Driving distance: 70km After breakfast, depart Naivasha for Nakuru, arriving before midday. In the afternoon we take a game drive following the lakeshore in our search of leopard, black and white rhino, lion, buffalo, impala, Thompson gazelle and warthog, before returning to our hotel. Kenya’s fourth largest town and the capital of the Rift Valley province, Nakuru, meaning “dusty place” in the Maasai language, is a cheerful and vibrant agricultural town with a variety of colorful local markets. We camp outside of the town itself, at the edge of Lake Nakuru National Park, the area’s principal highlight and best natural attraction. Lake Nakuru National Park began in 1961 as a small protected territory, only encompassing the famous lake of the same name, and the surrounding mountainous vicinity. Now it has been extended to include a large part of the area’s grassland savannahs and woodland slopes, and covers an area of roughly 188 km sq. Lake Nakuru itself is one of the Rift Valley soda lakes. The alkaline lake’s abundance of algae attracts the large quantity of flamingos, estimated into the millions that famously line the shore. The surface of the shallow lake is often hardly recognizable due to the continually shifting mass of pink. There are two types of flamingo species: the lesser flamingo can be distinguished by its deep red carmine bill and pink plumage unlike the greater flamingo, which has a bill with a black tip. However, flamingos are not the only avian attraction, also present are two large fish-eating birds, pelicans and cormorants. The park is rich in other birdlife, including grebes, white winged black, stilts, avocets, ducks, and in the European winter, the migrant waders. The park has recently been enlarged partly to provide the sanctuary for the black rhino. This undertaking has necessitated a fence – to keep out poachers rather than to restrict the movement of wildlife. The park now has more than 25 rhinos, one of the largest concentrations in the country, so the chances of spotting these survivors are better than in other parks. There are also a number of Rothschild’s giraffe, again trans-located for safety from western Kenya beginning in 1977. Numerous other mammals can be seen, including zebra, impala, gazelle, waterbuck, lion, warthog, bushbuck, many buffalo, and even at times leopard. Overnight at Hotel Waterbuck
Driving distance: 150kms After an early breakfast, board your safari vans and head towards the western part of the country, through the high-altitude town of Eldoret, stopping for a picnic lunch en route. Arrive to the Kakamega forest late afternoon to early evening. The Kakamega National Reserve, situated in Kenya’s Western Province, at the northern end of the Kakamega Forest, covers an area of 36 sq km. At an elevation of between 1500 m and 1600 m, this reserve sits along the northeastern edge of the Lake Victoria basin, and from its eastern edge rises the partially forested Nandi Escarpment that runs along the western edge of the Rift Valley. With its virgin tropical rainforest, the larger Kakamega Forest (238 sq km) is generally considered the eastern-most remnant of the lowland Congolean rainforest of Central Africa. The dense vegetation and gigantic indigenous trees are spectacular, and one of a kind in Kenya. Throughout the forest are a series of grassy glades, varying in character, some being open grass and others having a considerable number of trees or shrubs. A number of streams and small creeks run through the reserve. The forest hosts about 160 tree and shrub species, many of Congolean lowland forest affinities, including a number of endemic plant species, mostly ferns and orchids. In addition, it is home to a huge variety of birds (more than 360 species recorded). Casqued hornbills and Ross’s touracos and Great Blue touracos are all found here. It is the only place apart from Mt Elgon where the rare De Brazza’s monkey can be observed. Other monkey species found here are the Blue monkey, red-tailed monkey, the black and white Colobus, and the butterfly monkey. In the late afternoon (time permitting), go for a guided walk with one of the resident guides, learning about the ecology and importance of this rare and fantastic forest. Overnight at Mago Resort.

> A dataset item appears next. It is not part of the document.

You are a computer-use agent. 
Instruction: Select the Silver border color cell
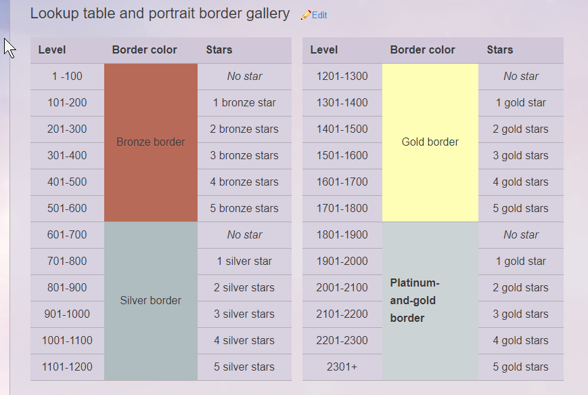[150, 301]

Enjoy a morning walk in the rainforest accompanied by the local ranger/guide, returning to camp late morning. Spend the afternoon at your leisure; take some time to yourself while listening to the sounds of the forest (and maybe the rain-fall!), or go for another walk in the rainforest, or learn about the K.E.E.P.,(Kakamega Environmental Education Project), which has a tree nursery program and a butterfly garden among its many initiatives. Overnight at Mago Resort.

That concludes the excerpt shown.